= Problema 1 =
Pode copiar do tópico do fórum sobre a Estrela nevada o trecho que vai de "## AnDré (2" até "nas outras estâncias.", inclusive?
= Problema 2 =
Responda a estas perguntas com base no tópico do fórum sobre a Estrela nevada:
(a) Em que país diz Johnny estar a passar uns dias?
(b) Onde está instalada a Davis do meteocovilha?
(c) Qual foi a rajada de vento mais forte que essa Davis registou este ano?

# Estrela Nevada



## Norther (19 Fev 2014 às 02:10)

http://www.rtp.pt/play/p1446/e143453/reportagem-estrela-nevada


----------



## Johnny (1 Mar 2014 às 18:47)

reportagem interessante... mas continuo a suspeitar muito da credibilidade de alguns agentes exploradores da estrela, nomeadamente no q toca a rentabilidade da estancia e ao continuo encerrar de estradas... curiosamente neste momento estou  a passar uns dias na suica... e as condicoes meteorologicas nem se comparam as da estrela, sendo que nunca vi qq acesso cortado ao trafego... pq sera? 

Falta.nos know.how e uma "maquina" exploradora deste tipo de turismo... temo.la nas praias, mas n a temos na montanha!


----------



## AnDré (2 Mar 2014 às 13:53)

Johnny disse:


> e as condicoes meteorologicas nem se comparam as da estrela, sendo que nunca vi qq acesso cortado ao trafego... pq sera?



A estância de ski da serra da Estrela a tem uma característica que não existe nas estâncias da Suíça. Está no planalto da Serra, bem lá no topo. 

Sujeita a intensidade de vento que não ocorre nas outras estâncias.
A velocidade do vento é tal que, como todos sabem, a vegetação é tão somente rasteira.
Experimentem lá plantar pinheiros e árvores como existem nas centenas de estâncias de ski pela Europa fora.
Acho que se vão surpreender com a velocidade de crescimento dos mesmos (extremamente lenta), assim como a "altura" que atingirão - antes de serem arrancados/partidos pela força do vento.

Este ano, a Davis instalada pelo meteocovilha na casa do clube de montanhismo - situada na base das pistas de ski, já registou inúmeras rajadas de vento superiores a 120km/h, tendo atingido inclusivé os 150km/h.

Vento medido pelo anemometro da telecadeira, no topo da estância.

Entradas de um conjunto de dados
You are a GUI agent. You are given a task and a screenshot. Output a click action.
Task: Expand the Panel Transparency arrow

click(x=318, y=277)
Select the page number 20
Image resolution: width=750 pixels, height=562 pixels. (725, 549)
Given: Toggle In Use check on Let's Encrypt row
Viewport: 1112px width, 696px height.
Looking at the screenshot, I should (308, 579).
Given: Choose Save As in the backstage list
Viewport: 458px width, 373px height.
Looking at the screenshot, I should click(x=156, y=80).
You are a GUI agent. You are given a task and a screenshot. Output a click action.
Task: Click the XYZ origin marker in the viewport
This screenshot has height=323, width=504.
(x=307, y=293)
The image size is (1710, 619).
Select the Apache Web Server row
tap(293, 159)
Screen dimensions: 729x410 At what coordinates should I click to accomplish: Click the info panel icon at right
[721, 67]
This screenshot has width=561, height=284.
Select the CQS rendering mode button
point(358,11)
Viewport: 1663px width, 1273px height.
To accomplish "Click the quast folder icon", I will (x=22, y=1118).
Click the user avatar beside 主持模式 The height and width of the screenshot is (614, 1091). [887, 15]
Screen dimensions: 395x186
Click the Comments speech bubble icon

= Resposta completa 1 =
## AnDré (2 Mar 2014 às 13:53)

Johnny disse:


> e as condicoes meteorologicas nem se comparam as da estrela, sendo que nunca vi qq acesso cortado ao trafego... pq sera?



A estância de ski da serra da Estrela a tem uma característica que não existe nas estâncias da Suíça. Está no planalto da Serra, bem lá no topo. 

Sujeita a intensidade de vento que não ocorre nas outras estâncias.

= Resposta completa 2 =
(a) Na Suíça.
(b) Na casa do clube de montanhismo, situada na base das pistas de ski.
(c) 150 km/h.